Именно в нашей заштатной многотиражке была опубликована огромная, на полполосы, статья моей однокурсницы Лены Марценюк о никому особо не известных тогда Никите Михалкове и Юрии Богатырёве. То есть, Михалкова знали – по фильму «Я шагаю по Москве», но наши годы были уже семидесятые, бум вокруг фильма поутих. А тут – «Свой среди чужих, чужой среди своих»! Лена тогда сделала блестящий анализ фильма, который дружно ругали критики,  и предрекла успешную судьбу этим двум молодым творческим людям. Она не просто оказалась права, она попала в точку! Да и сама связала свою жизнь с кино – двадцать лет была редактором на Одесской киностудии. Одна из лучших её работ как редактора – любимый всеми нами фильм «Цыган». А ныне Елена – блестящий одесский журналист. Но первая публикация была – в «ЗНК»…
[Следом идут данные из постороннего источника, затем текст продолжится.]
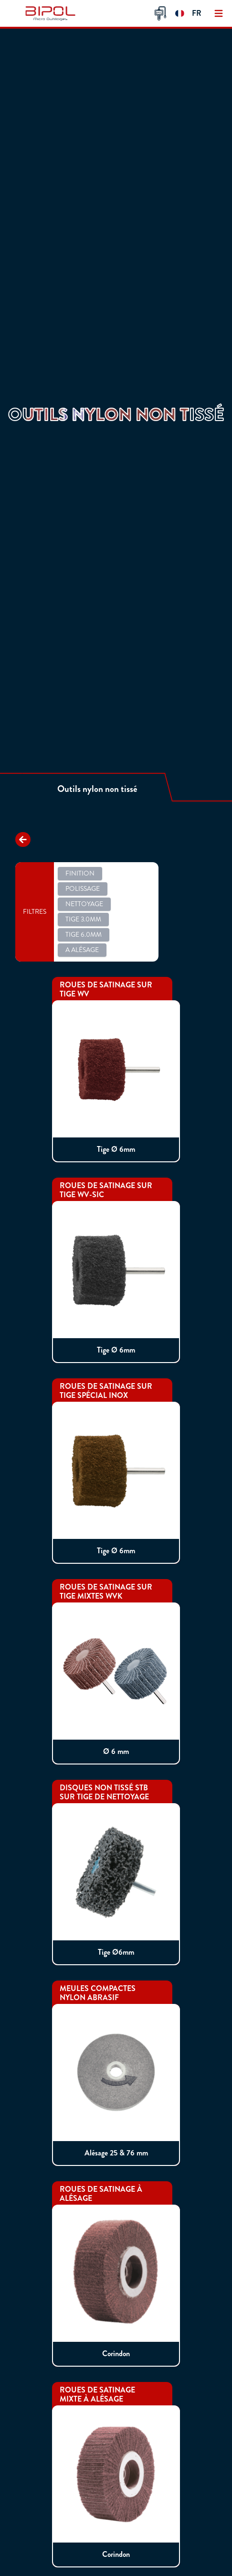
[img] (52, 13)
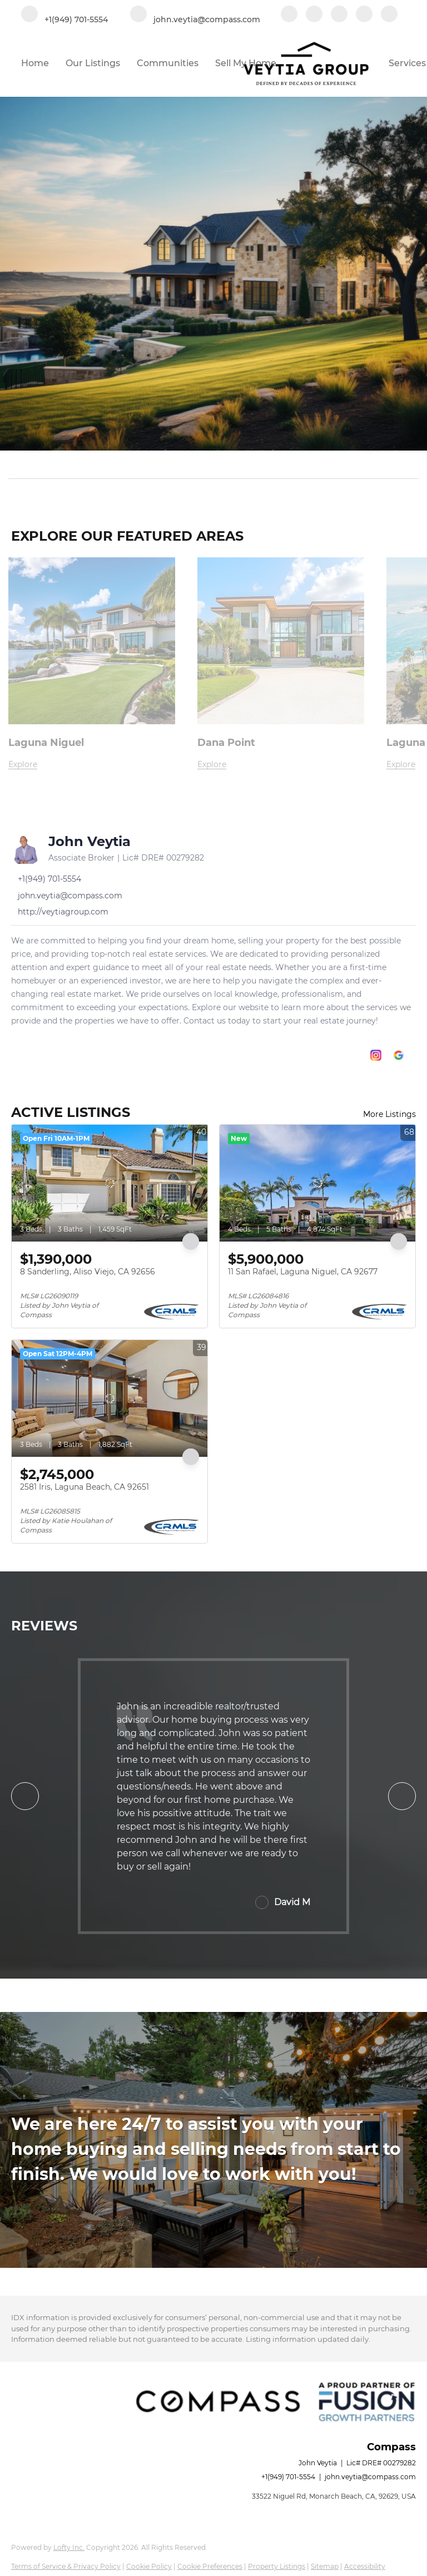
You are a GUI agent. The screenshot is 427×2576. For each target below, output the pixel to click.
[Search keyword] (206, 464)
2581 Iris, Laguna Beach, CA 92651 (84, 1487)
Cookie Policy (149, 2566)
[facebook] (289, 15)
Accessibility (364, 2566)
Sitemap (325, 2566)
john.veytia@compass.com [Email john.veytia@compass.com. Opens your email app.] (370, 2477)
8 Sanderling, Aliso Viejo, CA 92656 (87, 1272)
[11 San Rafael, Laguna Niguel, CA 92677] (317, 1183)
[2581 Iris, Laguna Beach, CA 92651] (109, 1398)
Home (35, 63)
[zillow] (339, 15)
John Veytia (89, 841)
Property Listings (276, 2566)
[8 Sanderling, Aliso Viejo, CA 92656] (109, 1183)
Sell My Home (245, 63)
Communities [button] (167, 63)
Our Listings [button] (93, 63)
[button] (411, 464)
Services (407, 63)
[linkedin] (314, 15)
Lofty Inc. (69, 2547)
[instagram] (364, 15)
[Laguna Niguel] (91, 764)
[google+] (389, 15)
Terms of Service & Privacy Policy (66, 2566)
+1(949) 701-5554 (288, 2477)
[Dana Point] (280, 764)
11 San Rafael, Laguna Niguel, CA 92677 (303, 1272)
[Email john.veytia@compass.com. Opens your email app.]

А у меня связаны с «ЗНК» самые прекрасные мгновения начала творческой жизни. Это там, на втором этаже корпуса юрфака, я написала самые первые свои газетные строки, туда присылала репортажи по телефону, когда мы работали осенью в селе «на винограде», там публиковала свои стихи. Туда можно было прийти голодным и уйти – сытым, грустным – и повеселеть, злым на кого-то – и хохотать через несколько минут. Там царил дух творчества и журналистского братства.
Когда я окончила университет, Анатолий Сергеевич уехал работать в Африку, кажется, в Того. Это была неслыханная удача по тем временам. Означала она, что все идеологические неприятности были забыты, а будущее обещало обеспеченную жизнь и хорошую карьеру.
По возвращении из Африки он работал на филфаке. Преподавал что-то.  Я после  поездки только один раз видела А.С.Кузьмина. Что-то изменилось в нём – он стал молчаливее, печальнее и отстранённее. Я даже расстроилась, помню, мне показалось, что он просто забыл меня – ту, которая буквально жила в редакции все пять лет учёбы…
…Я ошибалась. Это просто были последние месяцы его жизни. Поездка в чуждый климат дала себя знать – страшная болезнь унесла нашего первого наставника в считанные месяцы. А тогда он уже просто угасал…
Я точно знаю, что, задай я сейчас любому из наших «студкоров» вопрос: помнит ли он Кузьмина, ответ будет предсказуемым: его нельзя забыть. И это замечательно.